Ci raccontano spesso che il Primo Maggio debba essere soltanto una giornata di leggerezza e spensieratezza: una parentesi innocua fatta di concerti e slogan, prima del ritorno alla normalità. Ma per noi deve essere altro. Deve essere il giorno in cui ci riconosciamo negli stessi occhi stanchi, nella stessa rabbia e nelle stesse paure. Il giorno in cui comprendiamo che precarietà, lavoro povero e assenza di prospettive non sono problemi individuali, ma una condizione collettiva. La leggerezza che rivendichiamo non è quella di una festa vuota, ma quella che vorremmo nelle nostre vite: senza sfruttamento, senza ricatti, con la possibilità di immaginare il futuro senza paura.

La piazza come spazio di lotta e consapevolezza


Venerdì Piazza Kennedy a Cosenza ha raccontato questo: la possibilità di ritrovarsi e respirare insieme. Tra bandiere, interventi, laboratori, musica e abbracci, abbiamo rimesso al centro un’idea semplice: il Primo Maggio appartiene a chi lotta. Abbiamo parlato contro la guerra, mentre gli Stati si riarmano. Abbiamo denunciato il lavoro povero, smascherando la retorica della dignità garantita da stipendi insufficienti. Abbiamo rivendicato libertà e futuro, perché liberarsi dalla precarietà è il primo passo per una vita degna. Qualcuno ci vorrebbe rassegnati, ma dalla piazza è arrivato un messaggio chiaro: il malessere può diventare forza.

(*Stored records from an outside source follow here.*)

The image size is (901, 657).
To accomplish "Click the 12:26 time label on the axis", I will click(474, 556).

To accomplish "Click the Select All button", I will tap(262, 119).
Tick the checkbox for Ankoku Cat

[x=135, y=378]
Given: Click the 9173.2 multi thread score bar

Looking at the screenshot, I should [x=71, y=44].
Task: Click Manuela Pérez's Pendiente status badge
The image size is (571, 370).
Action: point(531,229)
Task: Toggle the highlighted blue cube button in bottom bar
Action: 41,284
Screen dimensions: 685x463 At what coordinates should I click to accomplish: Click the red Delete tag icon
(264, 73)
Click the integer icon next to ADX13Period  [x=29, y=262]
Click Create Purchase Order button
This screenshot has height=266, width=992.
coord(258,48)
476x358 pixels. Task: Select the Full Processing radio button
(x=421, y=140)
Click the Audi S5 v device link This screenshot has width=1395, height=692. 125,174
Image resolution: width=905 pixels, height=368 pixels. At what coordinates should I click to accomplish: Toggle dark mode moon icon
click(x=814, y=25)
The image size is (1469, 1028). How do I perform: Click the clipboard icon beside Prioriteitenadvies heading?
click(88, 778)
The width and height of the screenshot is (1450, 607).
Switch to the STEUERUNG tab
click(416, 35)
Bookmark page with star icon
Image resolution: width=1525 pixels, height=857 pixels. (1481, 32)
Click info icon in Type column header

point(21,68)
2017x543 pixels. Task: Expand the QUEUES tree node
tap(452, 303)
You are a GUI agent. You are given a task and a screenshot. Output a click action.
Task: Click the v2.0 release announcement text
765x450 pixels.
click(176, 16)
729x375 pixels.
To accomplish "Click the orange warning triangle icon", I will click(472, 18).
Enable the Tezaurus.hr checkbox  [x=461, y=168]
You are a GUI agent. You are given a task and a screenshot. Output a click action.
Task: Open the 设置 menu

Dalla piazza al territorio: costruire il futuro


I volti, gli interventi, la musica e le persone rimaste fino a notte hanno dato forma a qualcosa che va oltre un evento: un immaginario collettivo che resiste. E mentre le guerre continuano a devastare popoli e territori, dalla piazza si è alzata una voce netta: “No alla guerra”. Il Primo Maggio non può esistere solo un giorno l’anno: deve tornare nei quartieri, nei luoghi di lavoro, nelle scuole, diventando pratica collettiva e solidarietà concreta. A tutte e tutti quelli che c’erano va il nostro grazie: non abbiamo solo riempito una piazza, ma ricordato che la speranza può ancora avere voce, musica e coraggio. L’azione di USB Lavoro Privato Calabria conferma il proprio momento di crescita e radicamento sul territorio regionale e rilancia la propria azione.